第103章 猎场图鑑渐明晰,狭路仍缺弹与粮
  ……
  1998年10月29日,am 9:15。
  王胜拖著行李箱站在酒店大堂,对陈景明和任素婉交代:““台湾那边几家出版社已经约好,时间紧,我最快也要三天后回来。这期间,你们自己小心,有事打我“call机”。””
  他看了眼陈景明,终究还是补了一句:“景明,“出版”的事刚起步,“金融投资”……看看就好,莫尝试。”
  陈景明点头,脸上是恰到好处的顺从:“王叔叔放心,我和妈妈就是去“諮询”,了解下行业情况,为后续创作收集“资料”……”
  目送王胜的计程车匯入中环的车流,陈景明转身,眼神里的温顺瞬间褪去,只剩下沉静的锐利。
  ““妈,走。””他接过妈妈的拐杖,稳稳扶住,““我们今天,去『上课』。””
  接下来的两天,母子俩的身影出现在中环、金钟一栋栋摩天大楼的金融机构楼层。
  滙丰、渣打、花旗、美国银行、摩根大通……陈景明领著妈妈,以“諮询境外资產配置可能性”的名义,敲开一家家“金融市场部”或“財富管理”的门。

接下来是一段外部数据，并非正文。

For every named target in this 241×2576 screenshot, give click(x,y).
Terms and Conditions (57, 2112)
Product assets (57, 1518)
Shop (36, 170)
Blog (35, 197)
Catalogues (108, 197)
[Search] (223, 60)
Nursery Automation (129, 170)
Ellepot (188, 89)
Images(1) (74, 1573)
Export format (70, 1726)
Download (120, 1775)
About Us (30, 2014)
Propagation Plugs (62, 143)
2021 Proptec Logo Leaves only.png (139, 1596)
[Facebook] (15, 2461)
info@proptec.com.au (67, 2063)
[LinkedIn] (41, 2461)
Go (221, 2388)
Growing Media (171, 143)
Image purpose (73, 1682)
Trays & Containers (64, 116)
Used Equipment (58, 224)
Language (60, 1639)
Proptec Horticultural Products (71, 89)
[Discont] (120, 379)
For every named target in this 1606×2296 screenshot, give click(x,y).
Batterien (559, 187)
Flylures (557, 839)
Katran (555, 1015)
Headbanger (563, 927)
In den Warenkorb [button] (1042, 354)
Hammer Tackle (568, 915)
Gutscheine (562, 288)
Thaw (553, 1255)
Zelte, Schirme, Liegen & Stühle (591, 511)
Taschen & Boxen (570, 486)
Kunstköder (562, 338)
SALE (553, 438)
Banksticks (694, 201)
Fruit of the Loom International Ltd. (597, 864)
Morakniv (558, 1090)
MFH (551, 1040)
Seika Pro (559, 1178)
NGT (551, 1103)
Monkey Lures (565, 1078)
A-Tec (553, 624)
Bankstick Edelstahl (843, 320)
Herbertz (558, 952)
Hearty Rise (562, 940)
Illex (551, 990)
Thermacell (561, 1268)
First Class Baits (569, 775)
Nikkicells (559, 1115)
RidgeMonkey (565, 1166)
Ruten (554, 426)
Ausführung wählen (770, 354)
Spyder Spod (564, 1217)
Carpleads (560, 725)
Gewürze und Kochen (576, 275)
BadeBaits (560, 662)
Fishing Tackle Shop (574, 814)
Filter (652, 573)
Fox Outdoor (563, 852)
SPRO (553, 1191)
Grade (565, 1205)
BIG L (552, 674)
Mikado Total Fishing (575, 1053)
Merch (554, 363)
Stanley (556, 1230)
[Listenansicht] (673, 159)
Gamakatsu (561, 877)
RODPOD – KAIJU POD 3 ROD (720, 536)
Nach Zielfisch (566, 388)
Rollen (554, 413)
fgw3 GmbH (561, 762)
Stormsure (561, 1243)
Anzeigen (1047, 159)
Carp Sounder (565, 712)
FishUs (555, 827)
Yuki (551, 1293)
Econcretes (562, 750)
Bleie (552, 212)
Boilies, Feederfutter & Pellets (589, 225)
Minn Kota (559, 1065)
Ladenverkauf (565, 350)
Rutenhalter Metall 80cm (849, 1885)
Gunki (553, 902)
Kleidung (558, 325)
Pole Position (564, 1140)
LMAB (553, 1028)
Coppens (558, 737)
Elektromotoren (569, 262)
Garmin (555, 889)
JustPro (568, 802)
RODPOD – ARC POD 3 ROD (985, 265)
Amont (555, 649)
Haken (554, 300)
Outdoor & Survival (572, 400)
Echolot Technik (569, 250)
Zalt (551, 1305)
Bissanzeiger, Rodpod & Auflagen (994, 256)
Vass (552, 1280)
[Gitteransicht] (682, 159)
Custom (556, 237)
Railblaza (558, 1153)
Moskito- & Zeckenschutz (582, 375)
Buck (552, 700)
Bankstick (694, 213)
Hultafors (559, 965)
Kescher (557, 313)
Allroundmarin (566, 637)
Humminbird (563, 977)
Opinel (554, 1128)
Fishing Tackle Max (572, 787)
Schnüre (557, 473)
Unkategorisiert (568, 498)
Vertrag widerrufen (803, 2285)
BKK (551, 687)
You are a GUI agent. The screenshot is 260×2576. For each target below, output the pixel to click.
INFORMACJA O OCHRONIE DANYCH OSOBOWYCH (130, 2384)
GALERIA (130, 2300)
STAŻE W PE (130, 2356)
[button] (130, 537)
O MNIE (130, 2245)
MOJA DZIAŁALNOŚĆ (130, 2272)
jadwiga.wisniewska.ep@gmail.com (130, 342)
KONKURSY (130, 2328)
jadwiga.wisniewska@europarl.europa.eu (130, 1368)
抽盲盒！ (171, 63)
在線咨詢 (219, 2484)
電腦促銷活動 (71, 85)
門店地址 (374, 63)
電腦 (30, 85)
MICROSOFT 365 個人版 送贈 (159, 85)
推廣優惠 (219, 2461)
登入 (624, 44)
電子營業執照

  流程几乎一致:客户经理接待,询问需求,介绍服务,谈及门槛。
  陈景明让妈妈问的问题精准而克制:
  “如果用“公司名义”——比如我们那个“文化工作室”——开户投资“国际期货”,需要什么条件?”
  ““原油期货”,具体“合约规格”是多少?“保证金比例”最低能到多少?”
  “如果“资金量”暂时不大,但有稳定增长的“版权收入”预期,有没有循序渐进的“准入方案”?”
  他扮演著一个早熟、对金融有浓厚兴趣、背后似乎有“家族”或“导师”指点(客户经理们暗自揣测)的內地少年。任素婉则始终沉默地坐在一旁,双手放在膝上,紧紧攥著那个旧手提包,像一尊安静的雕像,只有偶尔扫向么儿侧脸的眼神,泄露出一丝难以言喻的忧虑。